═══ Given records ═══

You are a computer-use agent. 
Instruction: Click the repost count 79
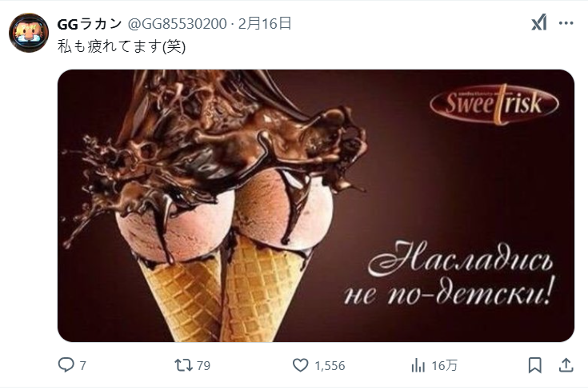pyautogui.click(x=203, y=365)
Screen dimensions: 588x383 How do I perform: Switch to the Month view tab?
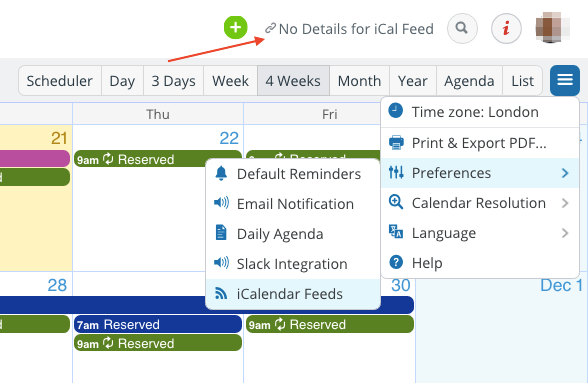[359, 81]
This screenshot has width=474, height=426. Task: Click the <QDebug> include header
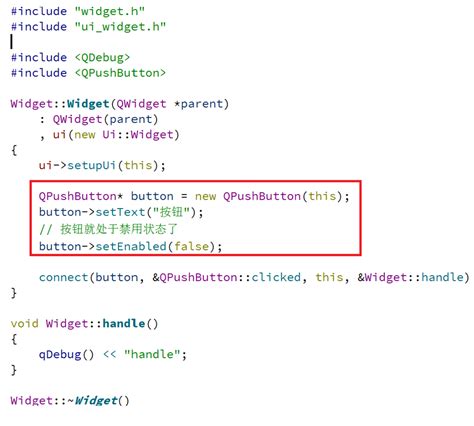tap(102, 57)
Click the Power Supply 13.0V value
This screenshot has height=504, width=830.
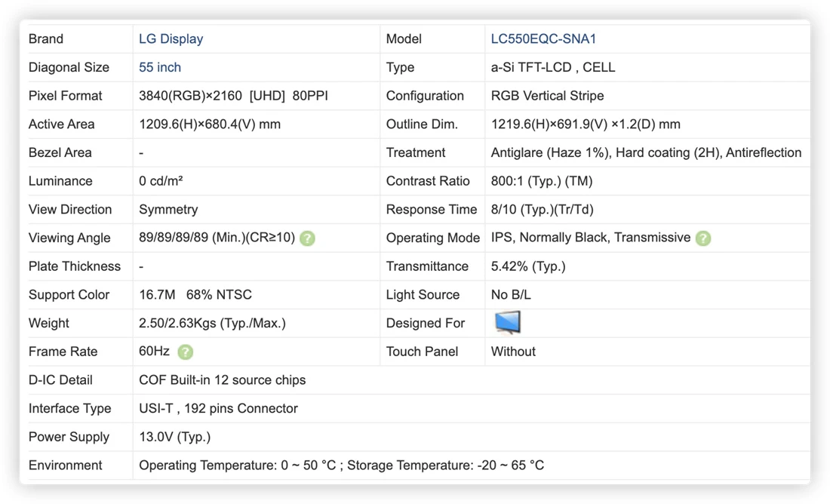[x=175, y=437]
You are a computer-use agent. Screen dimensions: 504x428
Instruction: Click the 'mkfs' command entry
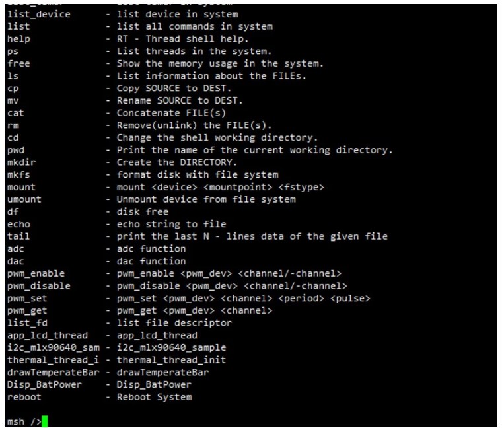(x=18, y=175)
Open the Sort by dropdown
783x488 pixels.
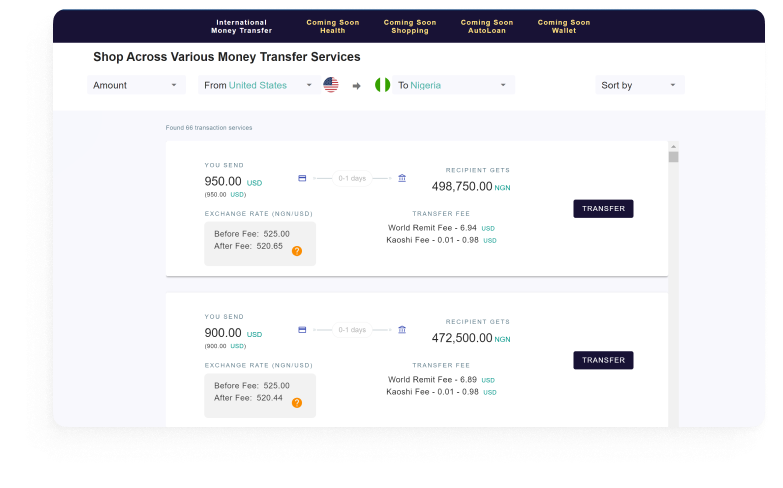[x=639, y=85]
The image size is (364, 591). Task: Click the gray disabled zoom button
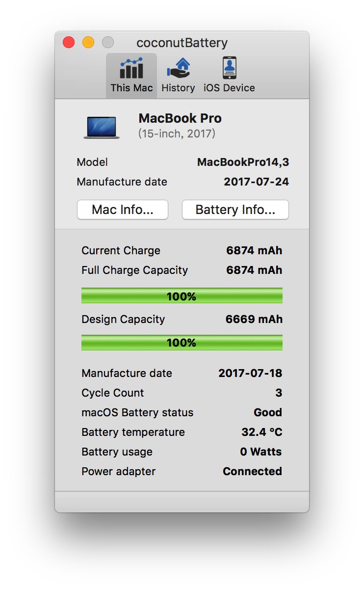108,42
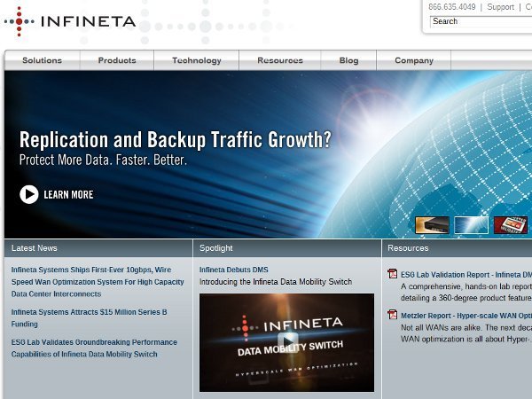Open the Solutions menu
The height and width of the screenshot is (399, 532).
(x=42, y=60)
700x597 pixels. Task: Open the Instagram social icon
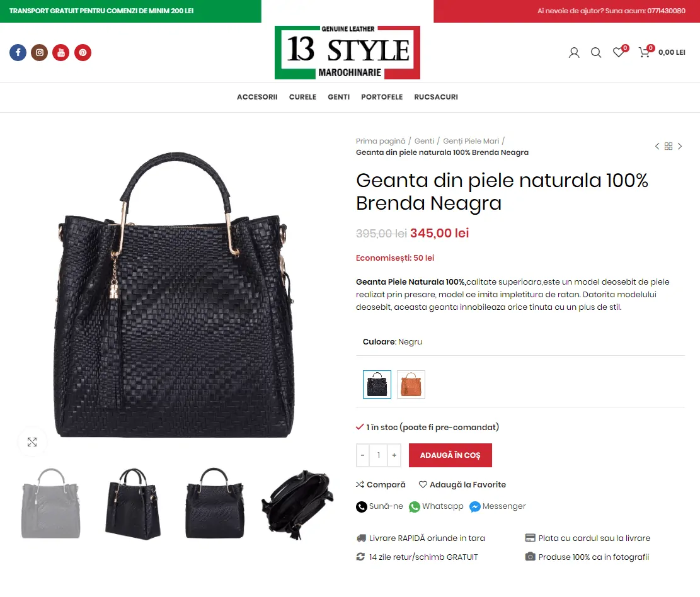pos(39,53)
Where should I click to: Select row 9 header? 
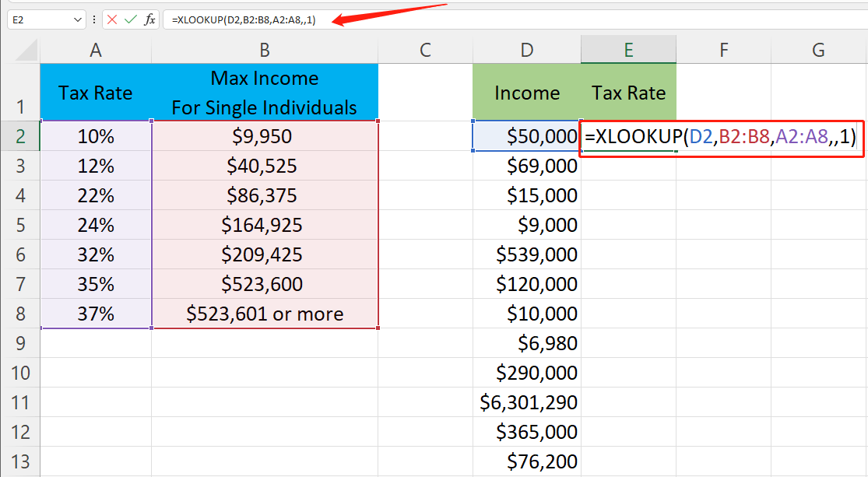pos(20,343)
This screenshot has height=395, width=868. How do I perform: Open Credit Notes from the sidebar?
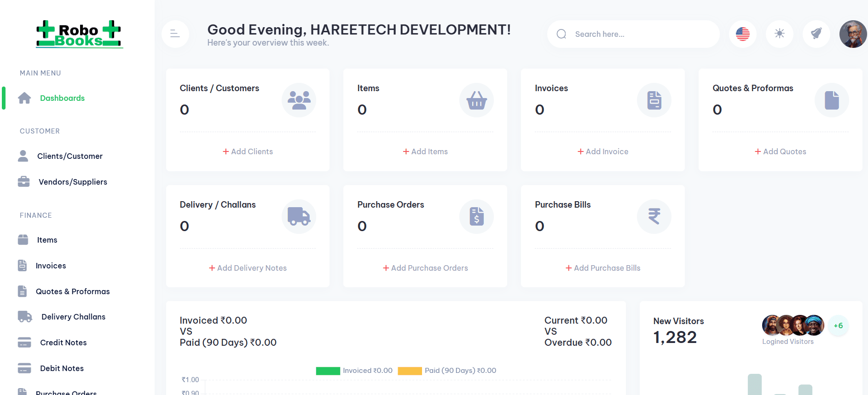tap(63, 343)
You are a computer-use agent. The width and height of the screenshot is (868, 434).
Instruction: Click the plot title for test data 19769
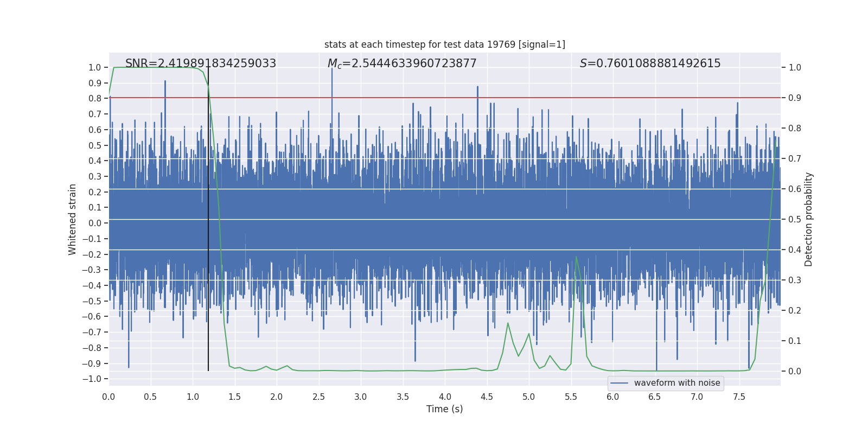(x=444, y=44)
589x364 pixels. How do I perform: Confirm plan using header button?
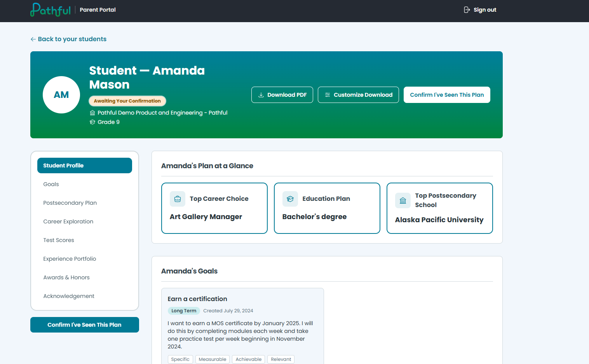click(x=447, y=95)
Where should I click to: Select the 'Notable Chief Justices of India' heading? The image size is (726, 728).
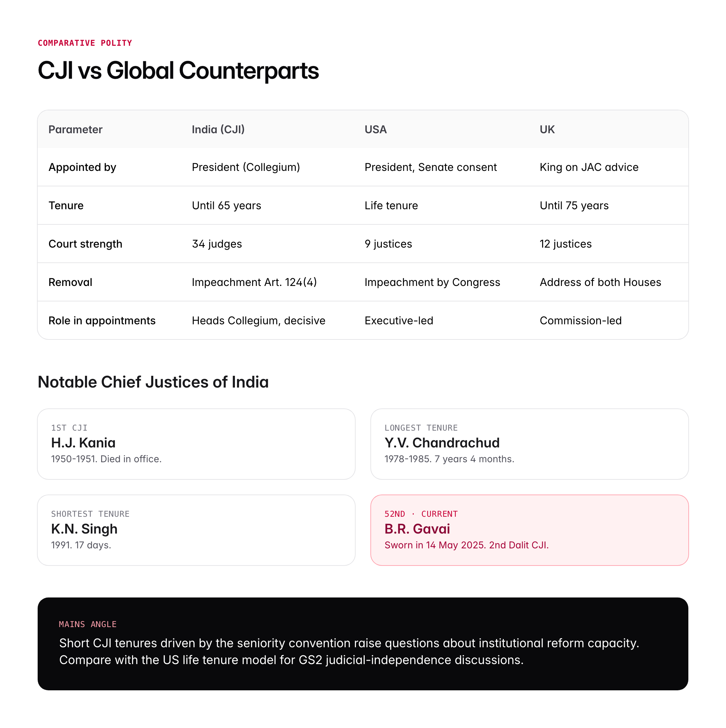click(153, 382)
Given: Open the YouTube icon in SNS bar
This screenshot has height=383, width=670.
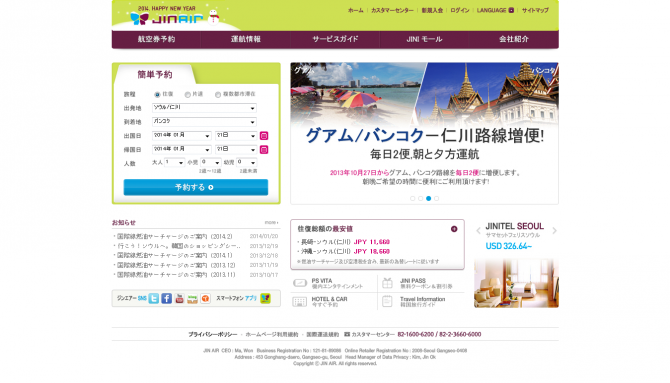Looking at the screenshot, I should pyautogui.click(x=179, y=298).
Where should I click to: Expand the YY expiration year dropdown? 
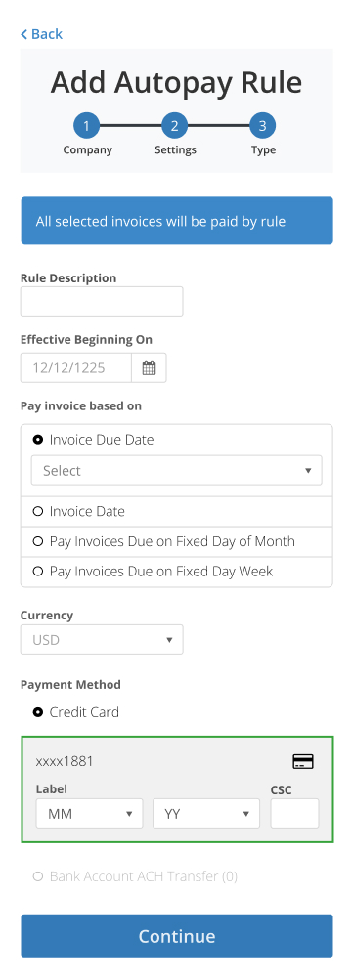(x=206, y=814)
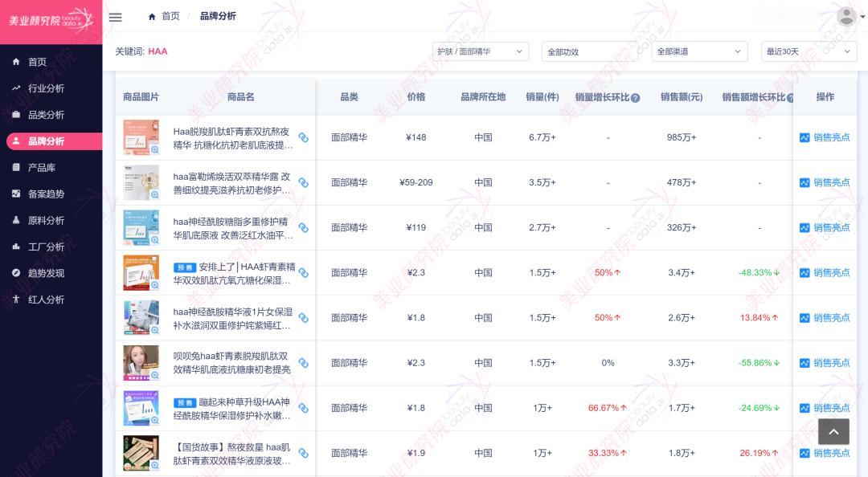The height and width of the screenshot is (477, 868).
Task: Open the hamburger menu to collapse sidebar
Action: (x=115, y=17)
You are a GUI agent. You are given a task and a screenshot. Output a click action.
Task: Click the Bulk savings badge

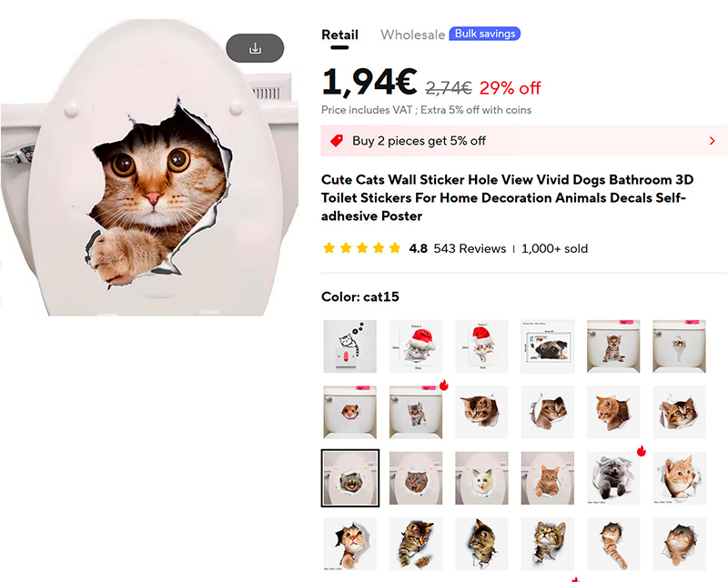484,35
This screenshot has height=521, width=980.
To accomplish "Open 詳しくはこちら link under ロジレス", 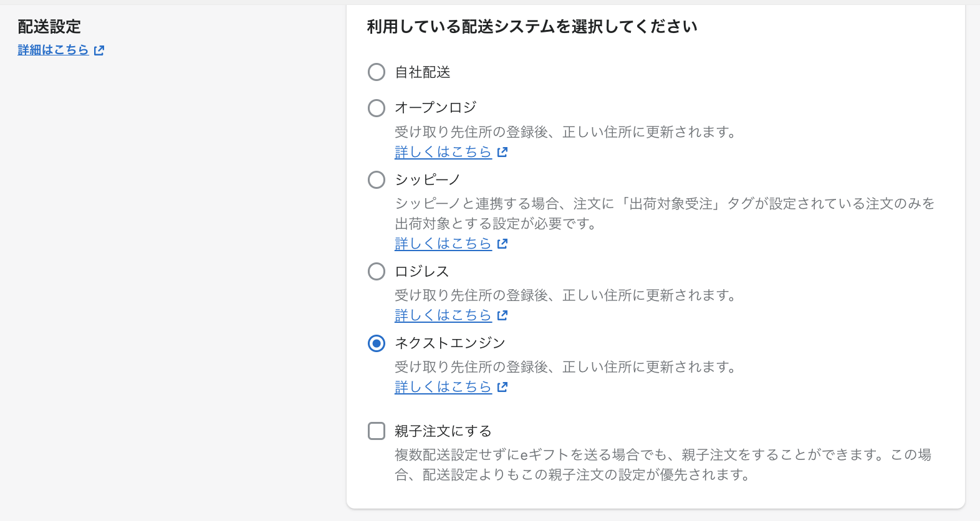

═══

--- About this exercise ---
Give again, exactly as written, the lines from the one with "You are a GUI" through the last line of the entries above, but skip the pictures.

--- The answer ---
You are a GUI agent. You are given a task and a screenshot. Output a click action.
Task: Click the Bulk savings badge

484,35
This screenshot has height=521, width=980.
To accomplish "Open 詳しくはこちら link under ロジレス", 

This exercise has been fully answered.